**Activity:** Show all lines below holding the string "will".

Records provided: Begin

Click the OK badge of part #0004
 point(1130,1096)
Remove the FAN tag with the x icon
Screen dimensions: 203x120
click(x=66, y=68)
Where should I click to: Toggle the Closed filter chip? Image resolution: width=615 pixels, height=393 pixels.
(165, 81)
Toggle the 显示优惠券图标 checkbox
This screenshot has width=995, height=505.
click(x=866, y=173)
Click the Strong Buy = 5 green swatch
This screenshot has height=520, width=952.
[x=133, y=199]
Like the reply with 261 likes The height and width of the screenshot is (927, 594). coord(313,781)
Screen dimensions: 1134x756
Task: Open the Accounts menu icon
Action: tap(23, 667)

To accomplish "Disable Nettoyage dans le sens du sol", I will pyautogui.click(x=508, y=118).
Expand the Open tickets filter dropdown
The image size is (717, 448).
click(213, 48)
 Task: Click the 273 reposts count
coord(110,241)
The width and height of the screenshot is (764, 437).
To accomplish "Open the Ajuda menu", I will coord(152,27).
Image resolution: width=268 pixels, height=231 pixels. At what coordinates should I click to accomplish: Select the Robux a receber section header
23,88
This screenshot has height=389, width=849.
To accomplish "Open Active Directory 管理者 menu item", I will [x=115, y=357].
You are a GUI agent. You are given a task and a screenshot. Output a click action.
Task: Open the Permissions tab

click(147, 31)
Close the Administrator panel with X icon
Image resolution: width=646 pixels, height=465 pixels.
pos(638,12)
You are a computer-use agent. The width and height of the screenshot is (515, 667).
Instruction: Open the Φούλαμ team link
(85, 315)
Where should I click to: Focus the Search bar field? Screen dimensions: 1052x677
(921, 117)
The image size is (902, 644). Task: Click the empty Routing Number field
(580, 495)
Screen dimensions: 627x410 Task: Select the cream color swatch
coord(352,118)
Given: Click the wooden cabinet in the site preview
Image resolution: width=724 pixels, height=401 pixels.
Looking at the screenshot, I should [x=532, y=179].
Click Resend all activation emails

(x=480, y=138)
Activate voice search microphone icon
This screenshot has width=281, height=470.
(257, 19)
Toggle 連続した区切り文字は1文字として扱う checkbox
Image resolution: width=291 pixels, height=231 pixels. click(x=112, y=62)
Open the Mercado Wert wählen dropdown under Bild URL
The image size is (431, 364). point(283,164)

Records provided: End

**Output of the task:**
To accomplish "Disable Nettoyage dans le sens du sol", I will pyautogui.click(x=508, y=118).
To accomplish "Open the Ajuda menu", I will coord(152,27).
To accomplish "Open Active Directory 管理者 menu item", I will [x=115, y=357].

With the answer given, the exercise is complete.